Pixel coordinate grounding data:
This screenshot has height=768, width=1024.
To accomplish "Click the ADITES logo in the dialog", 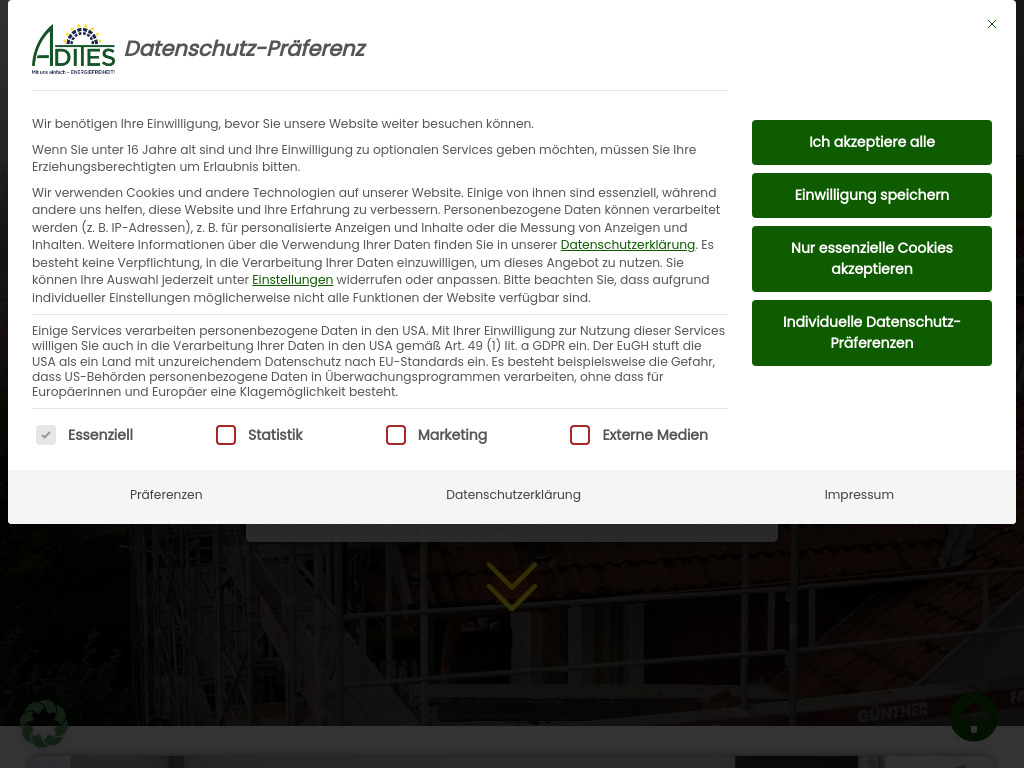I will coord(73,47).
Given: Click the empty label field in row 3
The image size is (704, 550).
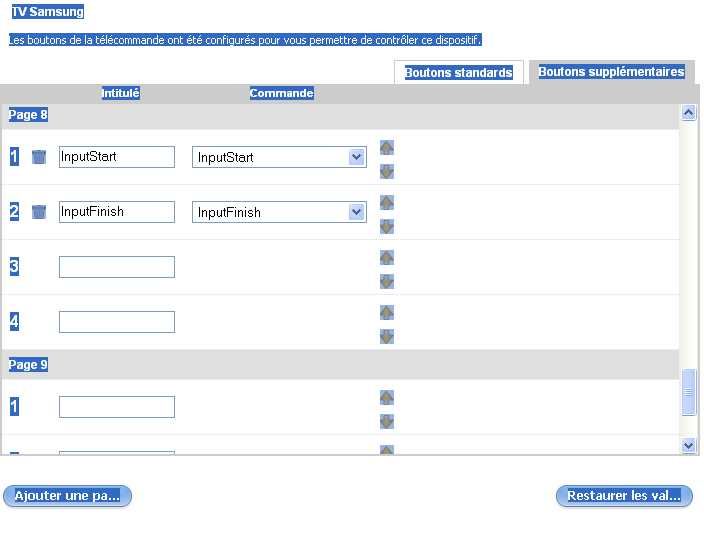Looking at the screenshot, I should point(117,267).
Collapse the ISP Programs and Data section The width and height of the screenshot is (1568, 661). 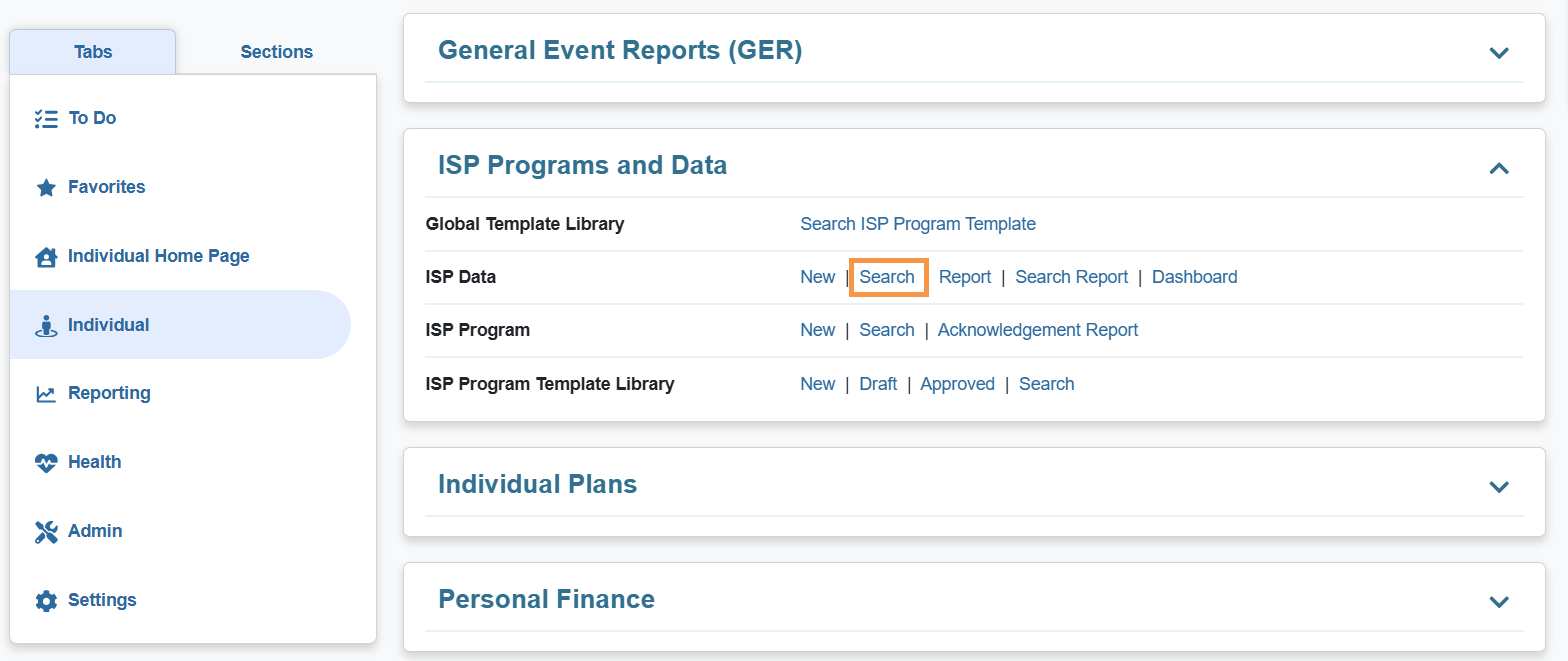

_WHAT YOU NEED TO DO:_ Write out the line that contains "The image size is (704, 550)." and every line after it to the end of the data, exactly as they stand. Omit the pictures.

_SOLUTION TO THIS PROBLEM:_
The image size is (704, 550).
Looking at the screenshot, I should point(117,267).
Collapse the ISP Programs and Data section The width and height of the screenshot is (1568, 661). 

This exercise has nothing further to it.